Les îles sont entourées par les madrépores comme par un rempart naturel. Faute de passe, on n’y peut aborder qu’au moyen d’un canot plat qui glisse sur le corail où il s’échoue souvent. A Fakahina, par exemple, pour aller du débarcadère au village, il faut se servir d’un côtre à moins qu’on ne veuille faire la route à pied en contournant le lagon et en se mettant à l’eau de temps en temps. Le rivage est entièrement planté, mais le lagon ne produit pas de nacres.
Il y a vingt ans, des luttes sanglantes déchirèrent la population. Il y eut des meurtres nombreux qui laissèrent dans les esprits des idées de vengeance. Les missionnaires catholiques vinrent et donnèrent à cette île un gouvernement qui ressemblait fort à celui de Mangaréva. C’est en 1885 que le Résident français la visita pour la première fois. Il fut frappé de l’aspect satisfaisant du village, de l’air d’aisance des habitants et constitua un district régulier.
Néanmoins Fakahina porte encore l’empreinte des circonstances dans lesquelles elle est née à la civilisation. C’est une communauté catholique bien plus qu’une unité administrative. Les habitants sont essentiellement sédentaires, se livrent à la culture, se construisent des maisons et les entretiennent avec une propreté remarquable. On serait tenté de dire, en premier abord, que c’est là un heureux coin de terre.

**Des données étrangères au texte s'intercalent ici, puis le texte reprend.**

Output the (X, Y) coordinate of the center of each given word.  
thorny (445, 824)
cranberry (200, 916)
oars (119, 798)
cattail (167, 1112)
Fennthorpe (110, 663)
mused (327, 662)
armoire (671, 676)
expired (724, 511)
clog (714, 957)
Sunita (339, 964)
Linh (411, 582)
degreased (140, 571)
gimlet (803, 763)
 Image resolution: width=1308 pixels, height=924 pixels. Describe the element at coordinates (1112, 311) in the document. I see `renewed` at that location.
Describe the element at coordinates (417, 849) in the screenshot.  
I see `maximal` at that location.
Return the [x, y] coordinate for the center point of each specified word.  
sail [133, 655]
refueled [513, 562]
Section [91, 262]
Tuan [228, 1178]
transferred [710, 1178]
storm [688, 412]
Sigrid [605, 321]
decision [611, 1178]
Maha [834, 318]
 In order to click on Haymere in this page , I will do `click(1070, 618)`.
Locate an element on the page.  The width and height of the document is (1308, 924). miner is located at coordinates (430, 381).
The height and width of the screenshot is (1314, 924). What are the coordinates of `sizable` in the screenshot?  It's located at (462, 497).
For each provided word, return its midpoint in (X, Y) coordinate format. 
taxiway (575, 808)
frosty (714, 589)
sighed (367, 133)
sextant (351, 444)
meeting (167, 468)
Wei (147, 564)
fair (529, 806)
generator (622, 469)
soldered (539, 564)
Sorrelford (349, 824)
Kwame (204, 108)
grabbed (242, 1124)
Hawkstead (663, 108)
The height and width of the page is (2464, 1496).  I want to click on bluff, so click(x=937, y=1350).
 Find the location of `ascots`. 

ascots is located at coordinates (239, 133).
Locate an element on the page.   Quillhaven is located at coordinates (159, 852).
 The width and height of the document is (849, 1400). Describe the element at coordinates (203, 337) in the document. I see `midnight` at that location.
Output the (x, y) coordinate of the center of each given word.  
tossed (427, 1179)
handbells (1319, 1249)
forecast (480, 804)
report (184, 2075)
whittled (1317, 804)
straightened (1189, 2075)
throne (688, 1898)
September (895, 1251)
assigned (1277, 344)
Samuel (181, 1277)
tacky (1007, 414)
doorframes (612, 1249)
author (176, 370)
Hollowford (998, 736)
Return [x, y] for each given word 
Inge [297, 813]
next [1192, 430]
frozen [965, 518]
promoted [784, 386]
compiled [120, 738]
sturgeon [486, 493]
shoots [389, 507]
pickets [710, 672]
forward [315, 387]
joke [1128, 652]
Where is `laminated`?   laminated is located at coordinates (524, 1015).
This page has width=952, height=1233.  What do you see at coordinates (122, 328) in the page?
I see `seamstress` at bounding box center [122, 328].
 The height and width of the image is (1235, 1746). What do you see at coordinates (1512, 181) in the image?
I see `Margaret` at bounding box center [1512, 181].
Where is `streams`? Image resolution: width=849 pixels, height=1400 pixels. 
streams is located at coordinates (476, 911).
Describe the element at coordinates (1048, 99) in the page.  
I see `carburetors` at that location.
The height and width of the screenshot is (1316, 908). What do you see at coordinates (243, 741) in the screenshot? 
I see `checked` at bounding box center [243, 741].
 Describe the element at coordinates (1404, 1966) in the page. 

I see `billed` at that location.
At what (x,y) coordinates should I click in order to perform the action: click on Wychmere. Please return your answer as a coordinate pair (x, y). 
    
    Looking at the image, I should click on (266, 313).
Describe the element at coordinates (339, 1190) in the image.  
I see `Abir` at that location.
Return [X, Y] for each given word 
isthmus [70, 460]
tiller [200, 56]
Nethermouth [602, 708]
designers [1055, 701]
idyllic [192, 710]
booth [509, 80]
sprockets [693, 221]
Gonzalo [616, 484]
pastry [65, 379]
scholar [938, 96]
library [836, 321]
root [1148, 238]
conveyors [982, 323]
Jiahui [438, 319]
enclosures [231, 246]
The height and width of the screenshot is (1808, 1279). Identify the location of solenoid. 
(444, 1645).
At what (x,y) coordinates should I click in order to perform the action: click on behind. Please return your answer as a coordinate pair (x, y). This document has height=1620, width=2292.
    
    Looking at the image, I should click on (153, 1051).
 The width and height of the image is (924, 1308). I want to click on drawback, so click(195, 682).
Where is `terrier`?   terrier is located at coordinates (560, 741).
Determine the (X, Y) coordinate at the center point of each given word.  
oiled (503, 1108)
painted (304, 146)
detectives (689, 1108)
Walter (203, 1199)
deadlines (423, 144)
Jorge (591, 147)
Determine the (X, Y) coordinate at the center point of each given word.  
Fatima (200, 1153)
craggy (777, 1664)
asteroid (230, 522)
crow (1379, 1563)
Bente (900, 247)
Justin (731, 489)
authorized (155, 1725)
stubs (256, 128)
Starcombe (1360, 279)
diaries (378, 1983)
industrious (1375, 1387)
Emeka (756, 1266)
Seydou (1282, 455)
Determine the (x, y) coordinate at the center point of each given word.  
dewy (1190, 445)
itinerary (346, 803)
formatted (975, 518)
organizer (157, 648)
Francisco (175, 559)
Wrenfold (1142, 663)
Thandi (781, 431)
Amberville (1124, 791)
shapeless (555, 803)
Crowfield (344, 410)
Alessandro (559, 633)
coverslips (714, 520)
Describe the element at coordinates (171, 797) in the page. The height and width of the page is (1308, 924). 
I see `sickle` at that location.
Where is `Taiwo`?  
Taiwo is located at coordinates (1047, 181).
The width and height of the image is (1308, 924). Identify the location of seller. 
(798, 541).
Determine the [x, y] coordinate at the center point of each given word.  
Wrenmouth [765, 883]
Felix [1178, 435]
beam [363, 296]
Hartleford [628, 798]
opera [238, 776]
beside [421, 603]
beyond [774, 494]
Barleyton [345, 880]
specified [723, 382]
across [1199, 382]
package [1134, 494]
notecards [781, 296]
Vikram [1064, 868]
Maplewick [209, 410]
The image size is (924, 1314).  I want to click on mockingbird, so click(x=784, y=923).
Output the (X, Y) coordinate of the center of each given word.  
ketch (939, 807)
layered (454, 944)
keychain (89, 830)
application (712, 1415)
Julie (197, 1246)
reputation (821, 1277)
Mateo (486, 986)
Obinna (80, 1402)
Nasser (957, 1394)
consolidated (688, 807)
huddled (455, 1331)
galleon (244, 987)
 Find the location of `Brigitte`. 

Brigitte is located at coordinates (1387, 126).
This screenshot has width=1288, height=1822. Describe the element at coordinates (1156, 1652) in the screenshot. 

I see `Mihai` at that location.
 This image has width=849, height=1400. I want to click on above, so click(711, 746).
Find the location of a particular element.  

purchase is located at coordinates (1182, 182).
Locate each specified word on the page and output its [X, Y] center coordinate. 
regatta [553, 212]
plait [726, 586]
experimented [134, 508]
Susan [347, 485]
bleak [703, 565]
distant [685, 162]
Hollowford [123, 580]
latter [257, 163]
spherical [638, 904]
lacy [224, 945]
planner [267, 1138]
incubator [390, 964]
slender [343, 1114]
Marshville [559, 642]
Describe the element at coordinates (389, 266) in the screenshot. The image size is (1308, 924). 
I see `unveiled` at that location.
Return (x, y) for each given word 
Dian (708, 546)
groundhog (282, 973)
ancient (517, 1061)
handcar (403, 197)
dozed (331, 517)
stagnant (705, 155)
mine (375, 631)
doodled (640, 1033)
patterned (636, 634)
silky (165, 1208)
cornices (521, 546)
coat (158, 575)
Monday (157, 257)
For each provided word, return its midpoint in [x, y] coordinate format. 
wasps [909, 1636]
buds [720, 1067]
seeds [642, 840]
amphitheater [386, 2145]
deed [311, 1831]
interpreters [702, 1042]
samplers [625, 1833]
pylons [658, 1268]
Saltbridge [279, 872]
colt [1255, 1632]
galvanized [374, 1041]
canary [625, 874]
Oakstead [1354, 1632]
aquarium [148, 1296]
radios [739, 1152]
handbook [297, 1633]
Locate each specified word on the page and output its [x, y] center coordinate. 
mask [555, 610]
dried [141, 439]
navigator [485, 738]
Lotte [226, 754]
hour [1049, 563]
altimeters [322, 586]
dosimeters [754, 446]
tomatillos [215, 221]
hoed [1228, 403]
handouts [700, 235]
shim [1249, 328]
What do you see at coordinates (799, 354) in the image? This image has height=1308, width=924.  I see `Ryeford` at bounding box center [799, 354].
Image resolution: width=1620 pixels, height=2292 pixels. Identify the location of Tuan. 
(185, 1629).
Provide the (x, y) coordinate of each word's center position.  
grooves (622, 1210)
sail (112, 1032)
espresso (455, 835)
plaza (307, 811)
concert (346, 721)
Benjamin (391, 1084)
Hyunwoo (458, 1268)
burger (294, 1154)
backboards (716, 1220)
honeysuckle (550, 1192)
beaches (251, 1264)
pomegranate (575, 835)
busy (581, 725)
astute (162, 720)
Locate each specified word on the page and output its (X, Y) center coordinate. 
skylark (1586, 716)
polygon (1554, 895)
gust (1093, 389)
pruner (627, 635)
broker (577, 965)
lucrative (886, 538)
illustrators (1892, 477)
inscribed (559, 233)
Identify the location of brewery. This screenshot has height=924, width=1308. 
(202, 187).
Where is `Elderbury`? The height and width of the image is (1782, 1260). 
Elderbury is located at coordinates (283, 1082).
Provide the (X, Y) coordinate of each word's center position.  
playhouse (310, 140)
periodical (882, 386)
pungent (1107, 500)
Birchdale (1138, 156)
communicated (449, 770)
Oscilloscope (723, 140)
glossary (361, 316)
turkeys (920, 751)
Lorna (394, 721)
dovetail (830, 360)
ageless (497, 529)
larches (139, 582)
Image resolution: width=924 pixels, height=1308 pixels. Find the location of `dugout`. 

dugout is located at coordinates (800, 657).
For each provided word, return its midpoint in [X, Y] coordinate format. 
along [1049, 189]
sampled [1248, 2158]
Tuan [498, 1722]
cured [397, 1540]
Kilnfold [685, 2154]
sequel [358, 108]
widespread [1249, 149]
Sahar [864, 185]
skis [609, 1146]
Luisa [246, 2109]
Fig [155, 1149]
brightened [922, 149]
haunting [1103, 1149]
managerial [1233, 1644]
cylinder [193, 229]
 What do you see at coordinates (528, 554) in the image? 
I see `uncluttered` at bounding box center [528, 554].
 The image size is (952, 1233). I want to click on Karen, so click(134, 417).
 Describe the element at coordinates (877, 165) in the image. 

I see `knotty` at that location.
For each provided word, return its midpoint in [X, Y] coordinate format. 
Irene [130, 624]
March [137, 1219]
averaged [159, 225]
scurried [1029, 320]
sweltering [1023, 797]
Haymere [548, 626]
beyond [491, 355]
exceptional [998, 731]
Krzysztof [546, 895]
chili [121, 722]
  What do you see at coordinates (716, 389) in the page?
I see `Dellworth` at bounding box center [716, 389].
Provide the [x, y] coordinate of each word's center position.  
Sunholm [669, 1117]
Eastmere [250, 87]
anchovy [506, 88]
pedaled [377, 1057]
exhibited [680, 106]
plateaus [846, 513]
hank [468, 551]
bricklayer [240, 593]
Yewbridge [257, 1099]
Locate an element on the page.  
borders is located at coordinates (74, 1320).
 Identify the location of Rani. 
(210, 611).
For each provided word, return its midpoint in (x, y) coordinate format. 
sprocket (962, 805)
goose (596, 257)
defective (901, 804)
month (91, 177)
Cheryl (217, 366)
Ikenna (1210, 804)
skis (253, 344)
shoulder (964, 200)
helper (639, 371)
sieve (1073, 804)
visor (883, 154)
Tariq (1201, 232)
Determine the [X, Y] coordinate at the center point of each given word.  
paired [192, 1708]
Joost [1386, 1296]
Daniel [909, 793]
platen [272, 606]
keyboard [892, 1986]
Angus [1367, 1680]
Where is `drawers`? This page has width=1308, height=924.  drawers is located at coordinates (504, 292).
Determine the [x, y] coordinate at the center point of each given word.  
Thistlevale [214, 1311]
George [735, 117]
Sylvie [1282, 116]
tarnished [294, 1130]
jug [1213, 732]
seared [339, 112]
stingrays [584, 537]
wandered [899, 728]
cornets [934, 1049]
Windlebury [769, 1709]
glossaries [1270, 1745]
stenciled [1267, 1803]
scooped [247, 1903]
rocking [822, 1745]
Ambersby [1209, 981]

Cette impression ne dure pas. Il y a un revers à la médaille. Quelques instants de conversation avec les indigènes révèlent bientôt un état de choses moins enchanteur. Longtemps l’île a été soumise à un régime autoritaire à l’excès et illégal jusqu’à la fantaisie. Le conseil obéissant à des inspirations aisées à deviner, réglait toutes choses, même le prix du coprah (noix de coco desséchée). Il intervenait dans la vie privée, dans l’intimité des ménages, punissait de l’amende et de la prison des faits répréhensibles au point de vue de la morale mais que la loi ne peut réprimer parce qu’elle est censée les ignorer. Le mutoï, agent de police, pénétrait jusque dans l’intérieur des maisons, interrogeait, examinait, sévissait. Il en résultait une sorte de terreur, de compression latente, funeste au développement intellectuel et moral de la population et les traces s’en retrouvaient dans l’accueil défiant que recevaient les voyageurs. Le mot d’ordre était donné de cacher autant que possible de quelle manière les choses se passaient. Au ton dont quelques-uns parlaient, on pouvait se douter cependant qu’ils souhaitaient un changement de régime, mais la réserve de leur attitude ne permettait pas de pousser bien loin les investigations. On aura quelque peine à rendre ces pauvres gens à eux-mêmes. Sous l’influence des Pères leur être moral a pris le pli de la servitude et s’est abaissé sans devenir meilleur.